Monthly Archives: February 2016

The Importance of Effort Over Talent OR What I Learned on Winter Vacation

Day after day I am reminded how critical work and effort are to success. Some of us need to be convinced that performing at high levels, in just about everything, is possible, if we put in the work. Sometimes we lack the ability to learn something quickly, but once we learn how to do it, we can manage to get really good at it through hard work. I have seen people who thought they had no talent get really good at something by working hard. And as they progressed, they actually started to believe they were talented at the given activity. They often credit a “hidden talent,” rather than the hard work. It is true that talent presents itself at different times during improvement curves. However, if I had to bet, I would say it is the effort. I have also seen this work against us. Sometimes people give up in the first stage because they watched someone else (more talented, they presumed) learn it quickly and pass them by as they struggled. Often, if they just keep practicing, they too would learn the skill and, in time, potentially outperform the person who learned it faster.

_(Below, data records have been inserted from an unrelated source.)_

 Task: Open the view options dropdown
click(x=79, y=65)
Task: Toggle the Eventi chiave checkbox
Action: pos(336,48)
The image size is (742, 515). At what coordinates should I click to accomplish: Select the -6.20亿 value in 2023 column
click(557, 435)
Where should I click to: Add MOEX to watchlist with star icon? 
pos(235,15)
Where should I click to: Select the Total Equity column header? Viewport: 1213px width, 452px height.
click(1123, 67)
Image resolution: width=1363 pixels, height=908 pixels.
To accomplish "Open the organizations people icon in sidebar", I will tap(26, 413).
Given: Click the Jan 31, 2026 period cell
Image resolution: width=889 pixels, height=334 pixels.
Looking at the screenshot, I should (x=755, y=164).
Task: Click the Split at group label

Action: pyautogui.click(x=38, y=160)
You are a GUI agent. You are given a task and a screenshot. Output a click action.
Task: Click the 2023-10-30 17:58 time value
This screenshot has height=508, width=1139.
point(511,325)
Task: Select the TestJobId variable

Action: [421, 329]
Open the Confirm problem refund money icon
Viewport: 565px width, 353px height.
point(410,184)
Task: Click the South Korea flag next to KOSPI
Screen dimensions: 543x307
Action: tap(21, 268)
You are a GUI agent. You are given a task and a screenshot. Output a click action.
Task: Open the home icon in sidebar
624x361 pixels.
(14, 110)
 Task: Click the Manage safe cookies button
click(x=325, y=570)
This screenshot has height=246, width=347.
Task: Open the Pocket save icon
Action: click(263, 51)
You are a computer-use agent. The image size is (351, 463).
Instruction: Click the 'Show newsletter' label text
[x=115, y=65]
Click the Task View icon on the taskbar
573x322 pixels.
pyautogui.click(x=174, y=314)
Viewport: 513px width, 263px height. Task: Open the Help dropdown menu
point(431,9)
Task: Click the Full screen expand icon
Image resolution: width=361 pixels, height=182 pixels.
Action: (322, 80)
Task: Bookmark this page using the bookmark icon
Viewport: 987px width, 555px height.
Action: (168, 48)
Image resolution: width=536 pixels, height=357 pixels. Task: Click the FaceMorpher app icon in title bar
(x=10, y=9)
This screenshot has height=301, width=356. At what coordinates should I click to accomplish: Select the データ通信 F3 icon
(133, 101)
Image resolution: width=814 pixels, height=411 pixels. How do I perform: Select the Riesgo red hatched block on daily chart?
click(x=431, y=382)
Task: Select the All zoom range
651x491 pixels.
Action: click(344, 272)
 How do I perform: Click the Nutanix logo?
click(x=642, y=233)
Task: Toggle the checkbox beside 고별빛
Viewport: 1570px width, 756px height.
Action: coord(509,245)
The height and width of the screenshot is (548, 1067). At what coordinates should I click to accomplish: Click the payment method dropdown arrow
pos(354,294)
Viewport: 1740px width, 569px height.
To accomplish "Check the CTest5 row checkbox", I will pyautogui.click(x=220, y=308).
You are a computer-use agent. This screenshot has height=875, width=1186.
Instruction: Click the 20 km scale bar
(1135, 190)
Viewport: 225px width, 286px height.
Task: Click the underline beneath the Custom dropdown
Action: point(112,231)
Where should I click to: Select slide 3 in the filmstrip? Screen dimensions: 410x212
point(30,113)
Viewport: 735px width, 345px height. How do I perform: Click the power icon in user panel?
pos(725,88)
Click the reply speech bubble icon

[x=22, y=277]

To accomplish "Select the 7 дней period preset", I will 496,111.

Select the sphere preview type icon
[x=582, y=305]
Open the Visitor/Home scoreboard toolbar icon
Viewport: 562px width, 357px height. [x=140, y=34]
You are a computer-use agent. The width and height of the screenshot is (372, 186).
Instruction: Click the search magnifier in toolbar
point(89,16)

This was the case when I took my family to Costa Rica to learn to body surf. My son, who is not known for how quickly he “gets” different sports, is not short on hard work and perseverance. He managed to become the best surfer of all of us because he outworked us. His raw talent was not his ability to time the wave or paddle harder, but it was in his ability to learn from every good and bad experience, making micro-adjustments and staying after it wave after wave. He was being supported by all of us and had some excellent coaching by his uncle (a total aqua-man and expert body surfer in his own right). The water was just right and the waves were also perfect for learning to surf. He was clearly struggling for a good portion of our time in the water, either missing waves or getting crunched by them. The difference was that after everyone else was content at the level they were surfing, he continued to work, grow and improve. Toward the end of the day he was doing things differently than the rest of us, allowing him to ride almost every wave no matter what the size. This caused many of us to watch in awe as he not only rode the waves, but learned to cut and turn along the wave and not just ride it straight in. Everyone said afterwards that he must have natural balance and feel of the water. NO! Not really. He just worked hard, learned from every experience and did not get discouraged as he watched everyone else get the hang of it much more quickly. He did not catch the first or second wave or even the tenth, but once he did he could repeat how he did it. He gained knowledge and understanding from all the falls, allowing him to exceed everyone else’s natural ability.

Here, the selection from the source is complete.